The final results of the Clinical Trial of COVID-19 Convalescent Plasma in Outpatients (C3PO) demonstrate that COVID-19 convalescent plasma did not prevent disease progression in a high-risk group of outpatients with COVID-19, when administered within the first week of their symptoms, reported the National Institutes for Health.
The trial was stopped in February 2021 due to lack of efficacy based on a planned interim analysis. The formal conclusions from the trial, which was funded primarily by the National Heart, Lung, and Blood Institute (NHLBI), part of the National Institutes of Health, and by the Biomedical Advanced Research and Development Authority (BARDA), part of the Office of the Assistant Secretary for Preparedness and Response at the U.S. Department of Health and Human Services, appear in The New England Journal of Medicine.
“We were hoping that the use of COVID-19 convalescent plasma would achieve at least a 10% reduction in disease progression in this group, but instead the reduction we observed was less than 2%,” said Clifton Callaway, M.D., Ph.D., the contact principal investigator for the C3PO trial and professor of emergency medicine at the University of Pittsburgh. “That was surprising to us. As physicians, we wanted this to make a big difference in reducing severe illness and it did not.”
COVID-19 convalescent plasma, also known as “survivor’s plasma,” is blood plasma derived from patients who have recovered from COVID-19. Last year, the U.S. Food and Drug Administration issued an Emergency Use Authorization to allow use of convalescent plasma in hospitalized patients with COVID-19. Researchers wanted to know whether administering COVID-19 convalescent plasma might also be beneficial in persons who were recently infected with SARS-CoV-2, the virus that causes the disease, but who were not severely ill and could be treated as outpatients. The objective was to prevent progression to severe COVID-19 illness.

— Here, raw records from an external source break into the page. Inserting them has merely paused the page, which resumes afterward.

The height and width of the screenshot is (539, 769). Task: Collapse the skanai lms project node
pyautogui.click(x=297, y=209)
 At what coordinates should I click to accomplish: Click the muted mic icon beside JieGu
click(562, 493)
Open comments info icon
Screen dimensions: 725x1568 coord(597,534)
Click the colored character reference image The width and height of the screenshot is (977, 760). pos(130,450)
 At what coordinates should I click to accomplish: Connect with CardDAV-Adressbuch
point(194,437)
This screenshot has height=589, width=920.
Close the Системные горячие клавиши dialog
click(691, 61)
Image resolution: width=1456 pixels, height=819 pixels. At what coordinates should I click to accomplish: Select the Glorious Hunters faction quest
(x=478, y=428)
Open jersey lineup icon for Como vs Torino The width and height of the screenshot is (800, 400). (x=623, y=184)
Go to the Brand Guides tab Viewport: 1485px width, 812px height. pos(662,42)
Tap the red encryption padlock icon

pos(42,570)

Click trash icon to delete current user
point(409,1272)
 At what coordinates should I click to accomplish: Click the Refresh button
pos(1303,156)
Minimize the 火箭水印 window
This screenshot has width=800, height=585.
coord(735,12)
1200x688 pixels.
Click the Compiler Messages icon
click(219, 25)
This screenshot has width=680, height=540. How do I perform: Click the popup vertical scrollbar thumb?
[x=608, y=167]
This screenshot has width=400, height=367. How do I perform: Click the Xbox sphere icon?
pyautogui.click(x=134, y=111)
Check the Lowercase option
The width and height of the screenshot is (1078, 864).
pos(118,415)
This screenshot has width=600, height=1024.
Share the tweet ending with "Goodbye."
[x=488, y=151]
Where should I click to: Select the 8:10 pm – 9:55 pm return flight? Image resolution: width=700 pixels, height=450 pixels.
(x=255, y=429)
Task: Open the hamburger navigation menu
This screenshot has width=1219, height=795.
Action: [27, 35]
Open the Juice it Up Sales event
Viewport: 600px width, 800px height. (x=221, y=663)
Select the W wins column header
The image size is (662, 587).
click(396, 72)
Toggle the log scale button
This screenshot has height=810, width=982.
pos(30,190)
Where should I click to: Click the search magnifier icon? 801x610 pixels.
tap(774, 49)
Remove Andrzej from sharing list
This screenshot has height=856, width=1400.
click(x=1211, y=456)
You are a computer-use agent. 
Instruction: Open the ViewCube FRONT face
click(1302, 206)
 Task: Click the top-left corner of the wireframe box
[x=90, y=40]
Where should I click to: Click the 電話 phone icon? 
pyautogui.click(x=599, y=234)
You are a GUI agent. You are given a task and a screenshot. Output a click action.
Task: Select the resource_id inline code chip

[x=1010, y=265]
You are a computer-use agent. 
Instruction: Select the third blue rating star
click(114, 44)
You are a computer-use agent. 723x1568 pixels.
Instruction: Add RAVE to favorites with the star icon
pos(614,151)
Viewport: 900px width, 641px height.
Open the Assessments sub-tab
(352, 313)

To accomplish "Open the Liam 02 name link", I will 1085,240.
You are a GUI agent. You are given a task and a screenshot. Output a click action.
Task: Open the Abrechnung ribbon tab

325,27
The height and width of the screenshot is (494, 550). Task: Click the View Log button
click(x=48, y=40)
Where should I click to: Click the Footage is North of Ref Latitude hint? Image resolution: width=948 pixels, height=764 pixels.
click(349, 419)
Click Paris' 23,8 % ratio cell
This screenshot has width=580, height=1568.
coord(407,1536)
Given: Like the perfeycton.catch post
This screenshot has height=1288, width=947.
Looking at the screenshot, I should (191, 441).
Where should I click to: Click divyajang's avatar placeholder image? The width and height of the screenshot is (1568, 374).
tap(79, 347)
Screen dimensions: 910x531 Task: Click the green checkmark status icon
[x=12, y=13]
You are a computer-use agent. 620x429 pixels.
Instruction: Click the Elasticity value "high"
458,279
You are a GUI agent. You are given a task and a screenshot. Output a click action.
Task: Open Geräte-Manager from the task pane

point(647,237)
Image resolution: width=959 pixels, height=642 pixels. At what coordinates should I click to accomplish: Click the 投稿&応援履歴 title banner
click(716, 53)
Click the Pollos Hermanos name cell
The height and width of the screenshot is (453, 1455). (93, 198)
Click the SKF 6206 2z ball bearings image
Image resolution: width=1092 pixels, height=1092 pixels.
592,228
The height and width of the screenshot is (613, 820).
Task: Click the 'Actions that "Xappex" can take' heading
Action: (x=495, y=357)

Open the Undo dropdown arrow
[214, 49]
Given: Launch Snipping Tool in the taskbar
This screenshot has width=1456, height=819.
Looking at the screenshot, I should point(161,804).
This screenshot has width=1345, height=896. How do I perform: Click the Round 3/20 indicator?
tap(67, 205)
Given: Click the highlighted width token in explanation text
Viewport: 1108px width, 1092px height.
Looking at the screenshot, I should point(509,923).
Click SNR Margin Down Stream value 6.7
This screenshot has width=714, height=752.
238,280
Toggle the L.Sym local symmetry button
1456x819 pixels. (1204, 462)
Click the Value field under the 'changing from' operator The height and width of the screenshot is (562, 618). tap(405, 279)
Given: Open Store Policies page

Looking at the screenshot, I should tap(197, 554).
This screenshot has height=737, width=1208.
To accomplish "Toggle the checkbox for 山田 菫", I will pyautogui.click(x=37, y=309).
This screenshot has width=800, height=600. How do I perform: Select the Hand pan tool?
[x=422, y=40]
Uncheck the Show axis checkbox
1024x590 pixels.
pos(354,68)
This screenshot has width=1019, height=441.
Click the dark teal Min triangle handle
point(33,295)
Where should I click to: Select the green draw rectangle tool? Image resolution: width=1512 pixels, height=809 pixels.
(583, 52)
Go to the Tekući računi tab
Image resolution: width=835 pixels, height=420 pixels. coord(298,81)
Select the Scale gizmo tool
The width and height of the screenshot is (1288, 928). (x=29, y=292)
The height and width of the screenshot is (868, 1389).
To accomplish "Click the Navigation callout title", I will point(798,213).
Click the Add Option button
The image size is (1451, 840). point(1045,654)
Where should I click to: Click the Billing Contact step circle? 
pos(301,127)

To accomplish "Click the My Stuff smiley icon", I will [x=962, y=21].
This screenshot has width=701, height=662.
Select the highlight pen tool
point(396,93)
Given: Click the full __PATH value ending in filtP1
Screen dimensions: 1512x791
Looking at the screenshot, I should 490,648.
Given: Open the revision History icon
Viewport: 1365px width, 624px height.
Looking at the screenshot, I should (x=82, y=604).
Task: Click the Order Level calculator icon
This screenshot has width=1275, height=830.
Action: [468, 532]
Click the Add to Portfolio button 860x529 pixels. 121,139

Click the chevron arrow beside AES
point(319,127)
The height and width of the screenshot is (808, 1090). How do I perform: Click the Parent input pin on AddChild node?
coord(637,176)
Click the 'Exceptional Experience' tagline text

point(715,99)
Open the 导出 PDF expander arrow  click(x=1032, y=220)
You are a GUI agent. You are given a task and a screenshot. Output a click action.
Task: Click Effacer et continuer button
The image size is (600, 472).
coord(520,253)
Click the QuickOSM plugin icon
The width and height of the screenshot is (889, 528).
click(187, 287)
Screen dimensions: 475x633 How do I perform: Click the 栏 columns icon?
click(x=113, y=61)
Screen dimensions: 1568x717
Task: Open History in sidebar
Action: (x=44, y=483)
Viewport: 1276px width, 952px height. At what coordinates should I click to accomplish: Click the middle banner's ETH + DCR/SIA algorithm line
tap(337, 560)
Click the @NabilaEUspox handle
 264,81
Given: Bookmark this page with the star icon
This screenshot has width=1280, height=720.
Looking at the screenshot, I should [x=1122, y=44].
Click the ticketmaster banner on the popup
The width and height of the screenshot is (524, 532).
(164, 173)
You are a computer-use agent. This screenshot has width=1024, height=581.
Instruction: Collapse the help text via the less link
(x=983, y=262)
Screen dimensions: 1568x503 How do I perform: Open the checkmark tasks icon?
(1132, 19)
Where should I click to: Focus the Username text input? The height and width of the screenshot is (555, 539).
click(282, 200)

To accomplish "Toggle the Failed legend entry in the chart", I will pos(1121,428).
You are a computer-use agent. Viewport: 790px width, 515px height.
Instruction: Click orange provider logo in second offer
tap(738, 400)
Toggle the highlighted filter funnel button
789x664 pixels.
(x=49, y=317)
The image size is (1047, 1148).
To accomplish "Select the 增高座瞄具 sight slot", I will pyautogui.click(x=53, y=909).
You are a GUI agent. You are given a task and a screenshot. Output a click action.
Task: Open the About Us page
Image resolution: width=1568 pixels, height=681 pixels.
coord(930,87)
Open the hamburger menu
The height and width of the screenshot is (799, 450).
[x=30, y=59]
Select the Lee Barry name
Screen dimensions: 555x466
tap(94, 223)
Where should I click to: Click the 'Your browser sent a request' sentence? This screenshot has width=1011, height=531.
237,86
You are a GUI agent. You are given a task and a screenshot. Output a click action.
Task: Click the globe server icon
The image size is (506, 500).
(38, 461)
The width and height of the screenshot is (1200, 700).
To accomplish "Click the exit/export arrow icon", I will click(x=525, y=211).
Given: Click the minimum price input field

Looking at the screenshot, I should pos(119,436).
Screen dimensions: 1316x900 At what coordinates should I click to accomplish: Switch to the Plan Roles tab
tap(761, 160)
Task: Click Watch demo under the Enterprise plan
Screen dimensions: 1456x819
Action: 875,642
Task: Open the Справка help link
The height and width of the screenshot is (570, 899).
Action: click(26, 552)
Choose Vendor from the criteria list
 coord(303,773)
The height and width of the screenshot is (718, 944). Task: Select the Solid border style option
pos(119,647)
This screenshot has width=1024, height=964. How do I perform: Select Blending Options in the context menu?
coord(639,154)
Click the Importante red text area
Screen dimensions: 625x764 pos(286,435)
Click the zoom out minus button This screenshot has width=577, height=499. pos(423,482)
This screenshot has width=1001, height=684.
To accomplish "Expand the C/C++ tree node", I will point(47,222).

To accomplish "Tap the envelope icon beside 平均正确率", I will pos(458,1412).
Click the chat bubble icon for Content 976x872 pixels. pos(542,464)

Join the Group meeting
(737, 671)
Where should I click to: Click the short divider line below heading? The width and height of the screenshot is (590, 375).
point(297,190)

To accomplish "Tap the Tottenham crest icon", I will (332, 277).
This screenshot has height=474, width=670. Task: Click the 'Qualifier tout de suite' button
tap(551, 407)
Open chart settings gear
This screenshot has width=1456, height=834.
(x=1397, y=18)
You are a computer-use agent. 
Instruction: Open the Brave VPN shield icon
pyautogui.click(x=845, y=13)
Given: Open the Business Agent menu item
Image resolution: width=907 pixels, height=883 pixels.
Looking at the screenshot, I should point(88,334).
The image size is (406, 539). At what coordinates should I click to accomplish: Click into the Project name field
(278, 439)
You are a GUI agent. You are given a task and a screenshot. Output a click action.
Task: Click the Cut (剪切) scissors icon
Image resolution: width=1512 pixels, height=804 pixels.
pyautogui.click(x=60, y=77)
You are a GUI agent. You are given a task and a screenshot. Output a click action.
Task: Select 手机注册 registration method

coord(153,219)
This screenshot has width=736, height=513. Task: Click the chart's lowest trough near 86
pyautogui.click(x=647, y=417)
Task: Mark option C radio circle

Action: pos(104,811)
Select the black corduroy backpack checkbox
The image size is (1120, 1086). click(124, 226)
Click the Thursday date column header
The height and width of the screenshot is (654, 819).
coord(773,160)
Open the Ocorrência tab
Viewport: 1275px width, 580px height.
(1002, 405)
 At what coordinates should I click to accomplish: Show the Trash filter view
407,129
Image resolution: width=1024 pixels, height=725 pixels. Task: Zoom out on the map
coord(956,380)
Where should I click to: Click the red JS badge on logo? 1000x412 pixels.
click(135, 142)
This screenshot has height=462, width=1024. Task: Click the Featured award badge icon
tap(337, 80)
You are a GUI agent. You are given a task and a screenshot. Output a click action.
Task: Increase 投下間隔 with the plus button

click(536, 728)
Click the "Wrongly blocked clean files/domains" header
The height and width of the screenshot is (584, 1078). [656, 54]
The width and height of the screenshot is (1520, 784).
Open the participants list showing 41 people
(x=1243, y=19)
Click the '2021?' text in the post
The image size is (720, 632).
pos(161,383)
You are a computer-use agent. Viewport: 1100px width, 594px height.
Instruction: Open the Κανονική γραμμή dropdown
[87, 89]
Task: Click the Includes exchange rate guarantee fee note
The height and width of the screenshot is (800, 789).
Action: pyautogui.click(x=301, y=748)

The C3PO trial, launched in August 2020, was designed to answer that question.
The randomized, controlled clinical trial involved adult outpatients who presented to emergency departments with mild COVID-19 symptoms during their first week post-infection. The researchers randomly assigned the participants to receive treatment with either high-titer COVID-19 convalescent plasma (containing anti-COVID-19 antibodies) or placebo (salt solution infused with multivitamins and lacking antibodies).
Researchers compared outcomes in both groups within 15 days of treatment, looking specifically at whether the patients needed to seek further emergency or urgent care, were admitted to the hospital or died. The researchers found no significant difference in disease progression between the two groups. Of the 511 participants, disease progression occurred in 77 (30%) in the COVID-19 plasma group compared with 81 patients (31.9%) in the placebo group. The plasma intervention did not cause harm, the researchers found.
Additional studies of COVID-19 convalescent plasma are ongoing or planned in different populations.